Speaker of the National Assembly of Saint Kitts and Nevis
- In office 1996–2004
- Prime Minister: Denzil Douglas
- Preceded by: Ivan Buchanan
- Succeeded by: Marcella Liburd

Personal details
- Born: ca. 1948-1950
- Party: SKNLP

= Walford Gumbs =

Politician from Saint Kitts and Nevis

Walford Vincent Gumbs OBE JP is a politician from Saint Kitts and Nevis.

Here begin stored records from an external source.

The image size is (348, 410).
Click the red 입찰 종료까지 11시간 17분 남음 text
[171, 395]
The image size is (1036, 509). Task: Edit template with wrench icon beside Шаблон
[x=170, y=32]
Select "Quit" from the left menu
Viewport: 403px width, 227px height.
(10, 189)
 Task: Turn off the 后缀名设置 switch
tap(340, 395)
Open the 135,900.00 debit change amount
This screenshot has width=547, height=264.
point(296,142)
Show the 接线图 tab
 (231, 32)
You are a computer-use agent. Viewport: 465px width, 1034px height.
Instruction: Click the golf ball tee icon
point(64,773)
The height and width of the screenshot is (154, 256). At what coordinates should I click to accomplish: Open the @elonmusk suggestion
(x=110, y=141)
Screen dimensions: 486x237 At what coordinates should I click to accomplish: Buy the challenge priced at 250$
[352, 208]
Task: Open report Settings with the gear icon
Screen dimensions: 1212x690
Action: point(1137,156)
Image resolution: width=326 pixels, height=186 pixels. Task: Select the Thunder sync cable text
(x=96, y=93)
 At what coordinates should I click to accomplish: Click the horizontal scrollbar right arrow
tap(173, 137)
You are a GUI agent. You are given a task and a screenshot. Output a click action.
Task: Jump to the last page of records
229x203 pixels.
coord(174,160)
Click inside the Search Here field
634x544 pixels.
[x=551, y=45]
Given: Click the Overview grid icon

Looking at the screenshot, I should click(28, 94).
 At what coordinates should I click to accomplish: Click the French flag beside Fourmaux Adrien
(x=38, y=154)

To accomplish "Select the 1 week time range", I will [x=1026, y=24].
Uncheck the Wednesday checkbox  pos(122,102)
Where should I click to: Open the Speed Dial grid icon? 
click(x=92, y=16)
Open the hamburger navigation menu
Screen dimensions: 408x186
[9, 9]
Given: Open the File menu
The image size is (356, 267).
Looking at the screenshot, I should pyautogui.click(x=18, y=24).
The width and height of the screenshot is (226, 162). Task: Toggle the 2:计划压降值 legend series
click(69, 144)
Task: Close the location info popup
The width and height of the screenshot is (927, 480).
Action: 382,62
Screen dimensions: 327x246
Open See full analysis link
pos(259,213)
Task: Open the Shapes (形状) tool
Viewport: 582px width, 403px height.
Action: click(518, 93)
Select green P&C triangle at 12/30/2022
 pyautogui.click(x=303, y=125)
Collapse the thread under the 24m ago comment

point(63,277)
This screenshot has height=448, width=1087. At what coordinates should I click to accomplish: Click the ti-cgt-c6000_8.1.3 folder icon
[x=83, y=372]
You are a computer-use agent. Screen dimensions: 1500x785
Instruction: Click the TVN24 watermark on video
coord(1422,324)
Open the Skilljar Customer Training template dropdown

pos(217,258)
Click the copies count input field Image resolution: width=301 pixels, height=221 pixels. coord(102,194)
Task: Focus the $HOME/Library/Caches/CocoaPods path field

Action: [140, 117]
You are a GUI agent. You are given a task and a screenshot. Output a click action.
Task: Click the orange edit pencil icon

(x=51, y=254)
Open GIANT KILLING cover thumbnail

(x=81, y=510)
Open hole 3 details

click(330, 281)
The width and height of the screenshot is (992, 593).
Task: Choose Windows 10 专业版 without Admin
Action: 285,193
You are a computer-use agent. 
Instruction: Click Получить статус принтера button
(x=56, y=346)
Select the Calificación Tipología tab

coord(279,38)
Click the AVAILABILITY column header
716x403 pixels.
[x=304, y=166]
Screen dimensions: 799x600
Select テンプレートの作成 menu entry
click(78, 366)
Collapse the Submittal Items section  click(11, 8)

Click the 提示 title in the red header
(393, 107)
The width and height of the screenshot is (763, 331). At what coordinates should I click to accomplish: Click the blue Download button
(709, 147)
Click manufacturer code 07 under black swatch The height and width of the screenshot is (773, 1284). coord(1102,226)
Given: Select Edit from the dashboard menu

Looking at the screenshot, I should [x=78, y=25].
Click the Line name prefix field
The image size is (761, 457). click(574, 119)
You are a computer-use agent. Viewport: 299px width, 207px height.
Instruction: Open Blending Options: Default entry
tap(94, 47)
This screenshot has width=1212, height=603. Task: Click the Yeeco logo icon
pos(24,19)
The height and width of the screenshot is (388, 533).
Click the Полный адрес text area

In 2010 Gumbs was 61 years old, so he was born about 1948–1950. He was former president of the Saint Kitts and Nevis Trades and Labour Union.
He was the Speaker of National Assembly of Saint Kitts and Nevis from 1996 to 2004.
He was later appointed as the first ombudsman of Saint Kitts and Nevis in August 2008.

He was appointed Officer of the Order of the British Empire (OBE) in the 2006 New Year Honours for services to trade unionism.

Gumbs has held the role of Governor-General's Deputy multiple times including in May and October 2023, and in March 2024 and March 2025, a role defined in the constitution that allows someone else to temporarily assume the duties of Governor-General when the serving Governor-General is away from St Kitts and Nevis.